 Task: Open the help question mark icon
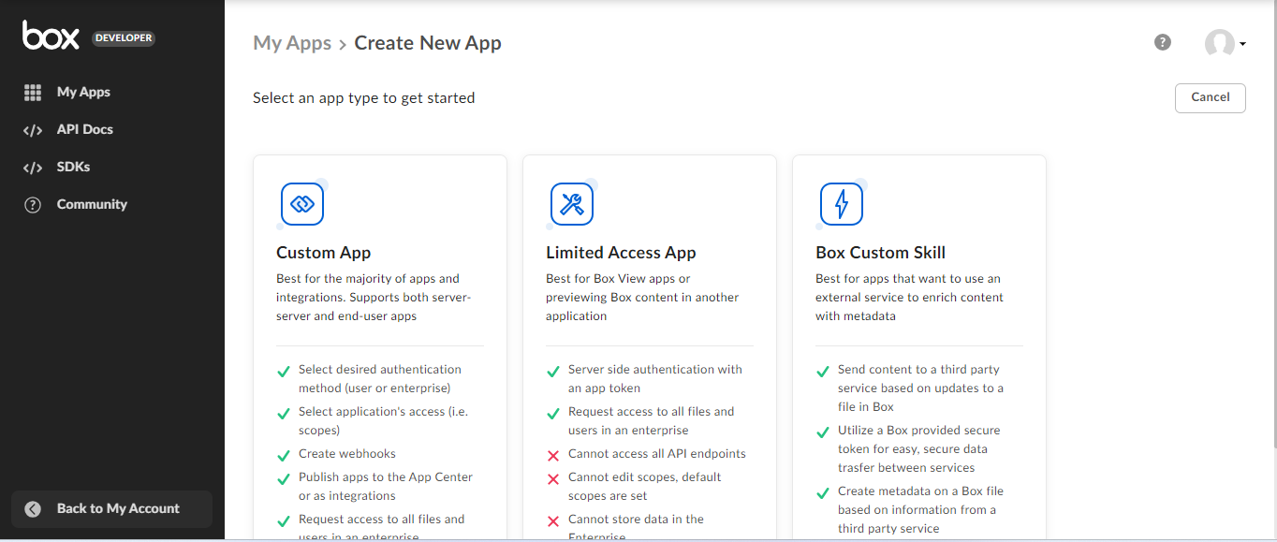click(1163, 42)
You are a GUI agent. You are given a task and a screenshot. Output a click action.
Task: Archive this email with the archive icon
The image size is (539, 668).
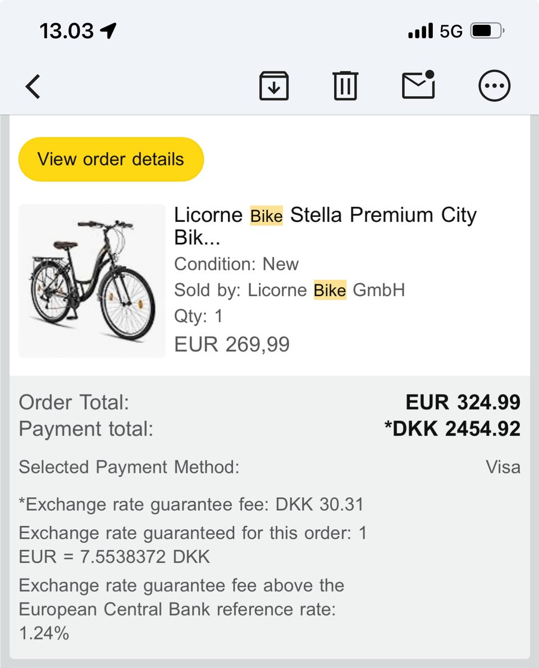[x=274, y=87]
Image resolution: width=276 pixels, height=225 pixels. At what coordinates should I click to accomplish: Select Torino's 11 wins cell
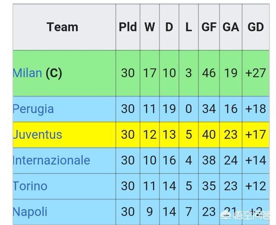150,186
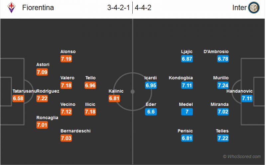Screen dimensions: 266x165
Task: Click the WhoScored.com watermark
Action: coord(242,156)
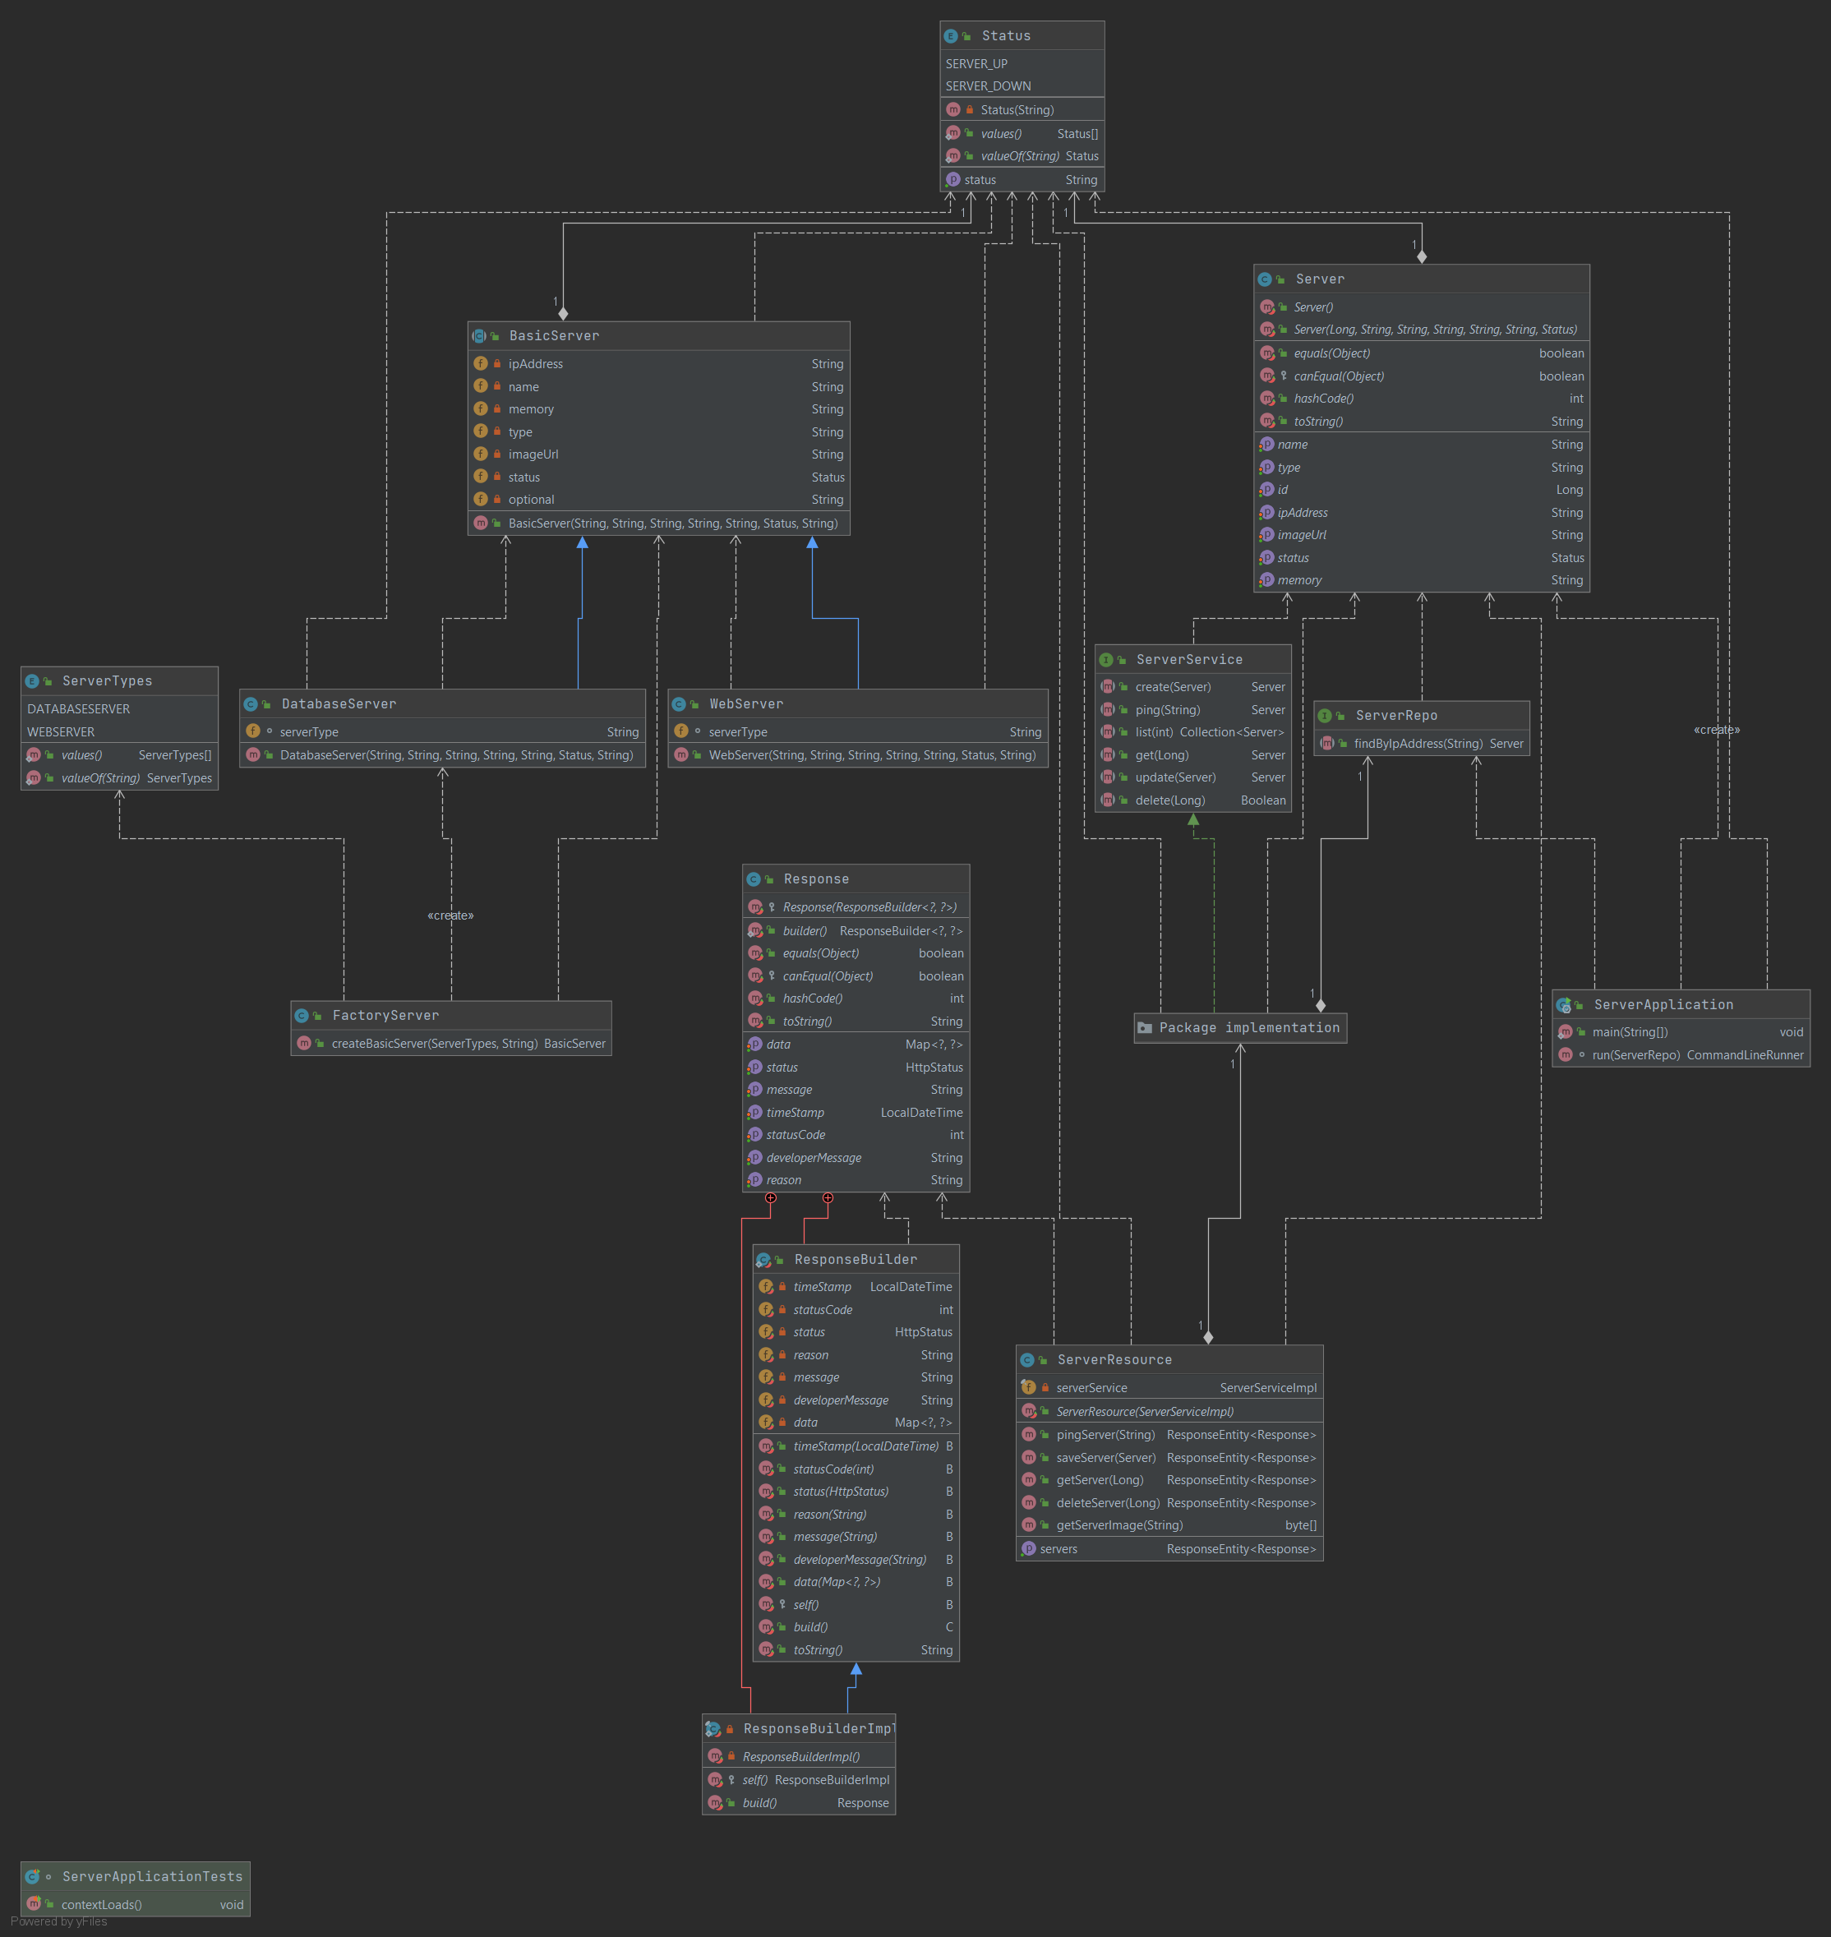Click the ServerApplicationTests class icon
Image resolution: width=1831 pixels, height=1937 pixels.
pyautogui.click(x=33, y=1876)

■ **THE REQUEST**:
Copy the listing above line for line, without changing anything, and leave the pictures out.

■ **FINAL ANSWER**:
 Task: Open the help question mark icon
click(1163, 42)
You are a GUI agent. You are given a task and a screenshot. Output a click action.
Task: Archive this email with the archive icon
The image size is (539, 668).
[x=274, y=87]
Image resolution: width=276 pixels, height=225 pixels. At what coordinates should I click to accomplish: Select Torino's 11 wins cell
150,186
Screen dimensions: 266x165
Task: Click the WhoScored.com watermark
Action: coord(242,156)
Click the ServerApplicationTests class icon
Image resolution: width=1831 pixels, height=1937 pixels.
pyautogui.click(x=33, y=1876)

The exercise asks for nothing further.